In recent years, many articles have highlighted the toxic world of internet comments and intenet posts. Reddit has announced its "anti-evil team" and YouTube has diasbled the comments section on videos featuring children. The internet of today is a far cry from the early days when cyber-utopians heralded in a new era of human collaboration and communication. While furfilling my role as a Data Science Intern at Big Armor, our team was tasked to come up with an application to be used by social workers to monitor and report potentially harmful and toxic online behavior. Systems exist to detect toxicity, suicidality, and other concerning behavior, but they are all either whole system programs or limited to a small number of topics. The model that performs best is a Bi-directional LSTM + GRU neural network made with PyTorch.

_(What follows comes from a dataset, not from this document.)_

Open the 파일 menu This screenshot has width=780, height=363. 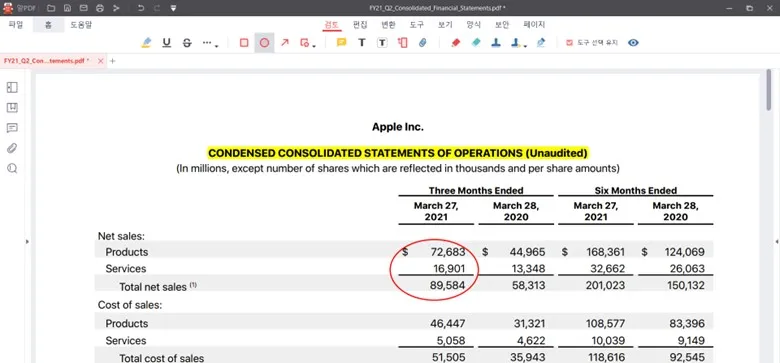point(16,25)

Our model is used to determine if text contains the following characteristics:
- severe toxic
- identity hate
The API returns clean text, labeled True or False, and the predicted probability of each. The current model is a Bi-directional LSTM + GRU neural network made with PyTorch, assuming FastText vectorization. Considerable preprocessing is performed on the text before vectorization. The metrics used for evaluation are F1 and ROC-AUC scores.
F1 score is defined as the harmonic mean between precision and recall and is measured on a scale from 0 to 1. Recall demonstrates how effectively this model identifies all relevant instances of toxicity. Precision demonstrates how effectively the model returns only these relevant instances. The AUC score represents the measure of separability, in this case, distinguishing between toxic and non-toxic content. Also on a scale of 0 to 1, a high AUC score indicates the model successfully classifies toxic vs non-toxic. The ROC represents the probability curve. The F1 score for this model is 0.753 and the ROC-AUC score is 0.987. The figure above shows all the various models our team assembled with top performing model show on the top right hand side of the chart.